*Exercise directions*
Please arrange all of the data below as a numbered list, leaving out any blank lines.

*Records for locating described items*
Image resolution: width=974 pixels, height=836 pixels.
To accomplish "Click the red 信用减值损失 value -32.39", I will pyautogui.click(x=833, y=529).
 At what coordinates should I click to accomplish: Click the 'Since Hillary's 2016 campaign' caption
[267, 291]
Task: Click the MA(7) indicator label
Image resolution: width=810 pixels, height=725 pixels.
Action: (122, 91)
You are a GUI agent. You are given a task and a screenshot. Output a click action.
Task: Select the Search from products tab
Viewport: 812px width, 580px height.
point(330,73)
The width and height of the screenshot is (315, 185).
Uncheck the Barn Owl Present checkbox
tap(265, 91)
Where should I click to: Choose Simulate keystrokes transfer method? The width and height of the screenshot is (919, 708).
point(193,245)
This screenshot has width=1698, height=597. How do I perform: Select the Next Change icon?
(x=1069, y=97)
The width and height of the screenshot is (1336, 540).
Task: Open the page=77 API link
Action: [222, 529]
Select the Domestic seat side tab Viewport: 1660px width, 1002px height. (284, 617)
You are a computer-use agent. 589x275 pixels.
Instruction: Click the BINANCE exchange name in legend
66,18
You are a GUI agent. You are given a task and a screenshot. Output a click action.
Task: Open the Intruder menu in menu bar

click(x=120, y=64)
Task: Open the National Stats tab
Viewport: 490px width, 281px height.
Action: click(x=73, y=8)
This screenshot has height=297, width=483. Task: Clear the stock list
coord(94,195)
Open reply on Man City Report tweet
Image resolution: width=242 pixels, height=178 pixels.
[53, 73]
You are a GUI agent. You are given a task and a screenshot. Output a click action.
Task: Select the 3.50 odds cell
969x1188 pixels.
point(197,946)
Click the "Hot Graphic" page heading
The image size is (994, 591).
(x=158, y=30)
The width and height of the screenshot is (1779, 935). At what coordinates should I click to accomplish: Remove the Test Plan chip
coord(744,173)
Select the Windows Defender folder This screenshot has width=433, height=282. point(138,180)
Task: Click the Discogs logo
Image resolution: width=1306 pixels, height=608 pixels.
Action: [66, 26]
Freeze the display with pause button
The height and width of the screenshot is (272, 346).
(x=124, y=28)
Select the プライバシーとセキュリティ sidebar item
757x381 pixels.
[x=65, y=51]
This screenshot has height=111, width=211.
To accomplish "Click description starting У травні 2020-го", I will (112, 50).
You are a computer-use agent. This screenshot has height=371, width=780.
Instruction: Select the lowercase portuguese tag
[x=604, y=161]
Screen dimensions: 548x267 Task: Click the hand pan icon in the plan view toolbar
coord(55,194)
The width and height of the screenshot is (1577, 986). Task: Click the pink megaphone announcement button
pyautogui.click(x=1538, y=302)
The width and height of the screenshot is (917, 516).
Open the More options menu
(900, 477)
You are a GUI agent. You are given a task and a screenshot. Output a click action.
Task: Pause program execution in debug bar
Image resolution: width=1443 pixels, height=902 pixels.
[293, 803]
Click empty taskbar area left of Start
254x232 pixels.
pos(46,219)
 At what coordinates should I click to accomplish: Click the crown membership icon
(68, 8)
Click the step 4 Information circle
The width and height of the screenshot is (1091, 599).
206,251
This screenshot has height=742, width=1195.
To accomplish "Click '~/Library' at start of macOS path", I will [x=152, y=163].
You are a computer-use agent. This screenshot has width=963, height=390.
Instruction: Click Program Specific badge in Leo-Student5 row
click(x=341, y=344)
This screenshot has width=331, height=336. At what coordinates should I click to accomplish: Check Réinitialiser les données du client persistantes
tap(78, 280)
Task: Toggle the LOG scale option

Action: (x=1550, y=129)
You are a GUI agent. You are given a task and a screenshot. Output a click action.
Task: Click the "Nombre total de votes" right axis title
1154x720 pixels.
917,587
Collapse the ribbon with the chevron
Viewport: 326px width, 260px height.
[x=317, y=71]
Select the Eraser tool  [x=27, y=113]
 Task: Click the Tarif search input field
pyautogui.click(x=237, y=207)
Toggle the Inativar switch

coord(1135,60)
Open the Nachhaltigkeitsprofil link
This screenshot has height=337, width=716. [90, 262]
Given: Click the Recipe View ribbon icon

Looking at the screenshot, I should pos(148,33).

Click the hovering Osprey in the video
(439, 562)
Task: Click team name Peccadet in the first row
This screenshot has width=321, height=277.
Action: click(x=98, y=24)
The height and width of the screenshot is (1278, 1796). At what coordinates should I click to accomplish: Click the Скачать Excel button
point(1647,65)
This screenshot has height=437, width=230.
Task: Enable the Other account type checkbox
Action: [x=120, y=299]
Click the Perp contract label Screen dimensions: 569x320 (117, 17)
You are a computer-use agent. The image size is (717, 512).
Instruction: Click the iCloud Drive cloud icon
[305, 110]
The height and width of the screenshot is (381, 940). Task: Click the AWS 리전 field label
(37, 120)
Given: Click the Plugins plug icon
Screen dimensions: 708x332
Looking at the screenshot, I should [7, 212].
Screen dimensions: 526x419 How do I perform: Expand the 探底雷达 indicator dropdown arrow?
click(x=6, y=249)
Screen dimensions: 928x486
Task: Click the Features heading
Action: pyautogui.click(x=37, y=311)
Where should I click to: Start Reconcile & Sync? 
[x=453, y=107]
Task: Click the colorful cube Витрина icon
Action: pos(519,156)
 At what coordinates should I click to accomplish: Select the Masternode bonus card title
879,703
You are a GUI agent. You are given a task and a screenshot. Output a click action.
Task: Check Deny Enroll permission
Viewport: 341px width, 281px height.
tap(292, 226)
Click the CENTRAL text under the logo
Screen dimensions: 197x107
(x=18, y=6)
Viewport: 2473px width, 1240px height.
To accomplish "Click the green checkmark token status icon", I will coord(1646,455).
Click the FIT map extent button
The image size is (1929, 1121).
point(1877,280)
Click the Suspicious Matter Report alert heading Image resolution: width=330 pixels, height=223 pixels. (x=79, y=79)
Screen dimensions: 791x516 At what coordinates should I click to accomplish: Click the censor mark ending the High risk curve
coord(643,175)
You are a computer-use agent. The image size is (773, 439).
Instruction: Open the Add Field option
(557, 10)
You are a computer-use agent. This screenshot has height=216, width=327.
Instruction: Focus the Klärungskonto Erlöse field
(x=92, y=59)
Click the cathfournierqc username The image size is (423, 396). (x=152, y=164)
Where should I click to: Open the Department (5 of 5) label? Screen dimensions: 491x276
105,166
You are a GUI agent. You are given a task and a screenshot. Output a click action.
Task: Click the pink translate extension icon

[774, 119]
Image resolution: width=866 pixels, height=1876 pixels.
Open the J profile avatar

*Completed task*
1. Image resolution: width=974 pixels, height=836 pixels.
2. To accomplish "Click the red 信用减值损失 value -32.39", I will pyautogui.click(x=833, y=529).
3.  At what coordinates should I click to accomplish: Click the 'Since Hillary's 2016 campaign' caption
4. [267, 291]
5. Task: Click the MA(7) indicator label
6. Image resolution: width=810 pixels, height=725 pixels.
7. Action: (122, 91)
8. You are a GUI agent. You are given a task and a screenshot. Output a click action.
9. Task: Select the Search from products tab
10. Viewport: 812px width, 580px height.
11. point(330,73)
12. The width and height of the screenshot is (315, 185).
13. Uncheck the Barn Owl Present checkbox
14. tap(265, 91)
15. Where should I click to: Choose Simulate keystrokes transfer method? The width and height of the screenshot is (919, 708).
16. point(193,245)
17. This screenshot has width=1698, height=597. How do I perform: Select the Next Change icon?
18. (x=1069, y=97)
19. The width and height of the screenshot is (1336, 540).
20. Task: Open the page=77 API link
21. Action: [222, 529]
22. Select the Domestic seat side tab Viewport: 1660px width, 1002px height. (284, 617)
23. You are a computer-use agent. 589x275 pixels.
24. Instruction: Click the BINANCE exchange name in legend
25. 66,18
26. You are a GUI agent. You are given a task and a screenshot. Output a click action.
27. Task: Open the Intruder menu in menu bar
28. click(x=120, y=64)
29. Task: Open the National Stats tab
30. Viewport: 490px width, 281px height.
31. Action: click(x=73, y=8)
32. This screenshot has height=297, width=483. Task: Clear the stock list
33. coord(94,195)
34. Open reply on Man City Report tweet
35. Image resolution: width=242 pixels, height=178 pixels.
36. [53, 73]
37. You are a GUI agent. You are given a task and a screenshot. Output a click action.
38. Task: Select the 3.50 odds cell
39. 969x1188 pixels.
40. point(197,946)
41. Click the "Hot Graphic" page heading
42. The image size is (994, 591).
43. (x=158, y=30)
44. The width and height of the screenshot is (1779, 935). At what coordinates should I click to accomplish: Remove the Test Plan chip
45. coord(744,173)
46. Select the Windows Defender folder This screenshot has width=433, height=282. point(138,180)
47. Task: Click the Discogs logo
48. Image resolution: width=1306 pixels, height=608 pixels.
49. Action: [66, 26]
50. Freeze the display with pause button
51. The height and width of the screenshot is (272, 346).
52. (x=124, y=28)
53. Select the プライバシーとセキュリティ sidebar item
54. 757x381 pixels.
55. [x=65, y=51]
56. This screenshot has height=111, width=211.
57. To accomplish "Click description starting У травні 2020-го", I will (112, 50).
58. You are a computer-use agent. This screenshot has height=371, width=780.
59. Instruction: Select the lowercase portuguese tag
60. [x=604, y=161]
61. Screen dimensions: 548x267 Task: Click the hand pan icon in the plan view toolbar
62. coord(55,194)
63. The width and height of the screenshot is (1577, 986). Task: Click the pink megaphone announcement button
64. pyautogui.click(x=1538, y=302)
65. The width and height of the screenshot is (917, 516).
66. Open the More options menu
67. (900, 477)
68. You are a GUI agent. You are given a task and a screenshot. Output a click action.
69. Task: Pause program execution in debug bar
70. Image resolution: width=1443 pixels, height=902 pixels.
71. [293, 803]
72. Click empty taskbar area left of Start
73. 254x232 pixels.
74. pos(46,219)
75.  At what coordinates should I click to accomplish: Click the crown membership icon
76. (68, 8)
77. Click the step 4 Information circle
78. The width and height of the screenshot is (1091, 599).
79. 206,251
80. This screenshot has height=742, width=1195.
81. To accomplish "Click '~/Library' at start of macOS path", I will [x=152, y=163].
82. You are a computer-use agent. This screenshot has width=963, height=390.
83. Instruction: Click Program Specific badge in Leo-Student5 row
84. click(x=341, y=344)
85. This screenshot has width=331, height=336. At what coordinates should I click to accomplish: Check Réinitialiser les données du client persistantes
86. tap(78, 280)
87. Task: Toggle the LOG scale option
88. Action: (x=1550, y=129)
89. You are a GUI agent. You are given a task and a screenshot. Output a click action.
90. Task: Click the "Nombre total de votes" right axis title
91. 1154x720 pixels.
92. 917,587
93. Collapse the ribbon with the chevron
94. Viewport: 326px width, 260px height.
95. [x=317, y=71]
96. Select the Eraser tool  [x=27, y=113]
97.  Task: Click the Tarif search input field
98. pyautogui.click(x=237, y=207)
99. Toggle the Inativar switch
100. coord(1135,60)
101. Open the Nachhaltigkeitsprofil link
102. This screenshot has height=337, width=716. [90, 262]
103. Given: Click the Recipe View ribbon icon
104. Looking at the screenshot, I should pos(148,33).
105. Click the hovering Osprey in the video
106. (439, 562)
107. Task: Click team name Peccadet in the first row
108. This screenshot has width=321, height=277.
109. Action: click(x=98, y=24)
110. The height and width of the screenshot is (1278, 1796). At what coordinates should I click to accomplish: Click the Скачать Excel button
111. point(1647,65)
112. This screenshot has height=437, width=230.
113. Task: Enable the Other account type checkbox
114. Action: [x=120, y=299]
115. Click the Perp contract label Screen dimensions: 569x320 (117, 17)
116. You are a computer-use agent. The image size is (717, 512).
117. Instruction: Click the iCloud Drive cloud icon
118. [305, 110]
119. The height and width of the screenshot is (381, 940). Task: Click the AWS 리전 field label
120. (37, 120)
121. Given: Click the Plugins plug icon
122. Screen dimensions: 708x332
123. Looking at the screenshot, I should [7, 212].
124. Screen dimensions: 526x419 How do I perform: Expand the 探底雷达 indicator dropdown arrow?
125. click(x=6, y=249)
126. Screen dimensions: 928x486
127. Task: Click the Features heading
128. Action: pyautogui.click(x=37, y=311)
129. Where should I click to: Start Reconcile & Sync? 
130. [x=453, y=107]
131. Task: Click the colorful cube Витрина icon
132. Action: pos(519,156)
133.  At what coordinates should I click to accomplish: Select the Masternode bonus card title
134. 879,703
135. You are a GUI agent. You are given a task and a screenshot. Output a click action.
136. Task: Check Deny Enroll permission
137. Viewport: 341px width, 281px height.
138. tap(292, 226)
139. Click the CENTRAL text under the logo
140. Screen dimensions: 197x107
141. (x=18, y=6)
142. Viewport: 2473px width, 1240px height.
143. To accomplish "Click the green checkmark token status icon", I will coord(1646,455).
144. Click the FIT map extent button
145. The image size is (1929, 1121).
146. point(1877,280)
147. Click the Suspicious Matter Report alert heading Image resolution: width=330 pixels, height=223 pixels. (x=79, y=79)
148. Screen dimensions: 791x516 At what coordinates should I click to accomplish: Click the censor mark ending the High risk curve
149. coord(643,175)
150. You are a computer-use agent. The image size is (773, 439).
151. Instruction: Open the Add Field option
152. (557, 10)
153. You are a computer-use agent. This screenshot has height=216, width=327.
154. Instruction: Focus the Klärungskonto Erlöse field
155. (x=92, y=59)
156. Click the cathfournierqc username The image size is (423, 396). (x=152, y=164)
157. Where should I click to: Open the Department (5 of 5) label? Screen dimensions: 491x276
158. 105,166
159. You are a GUI agent. You are given a task and a screenshot. Output a click action.
160. Task: Click the pink translate extension icon
161. [774, 119]
162. Image resolution: width=866 pixels, height=1876 pixels.
163. Open the J profile avatar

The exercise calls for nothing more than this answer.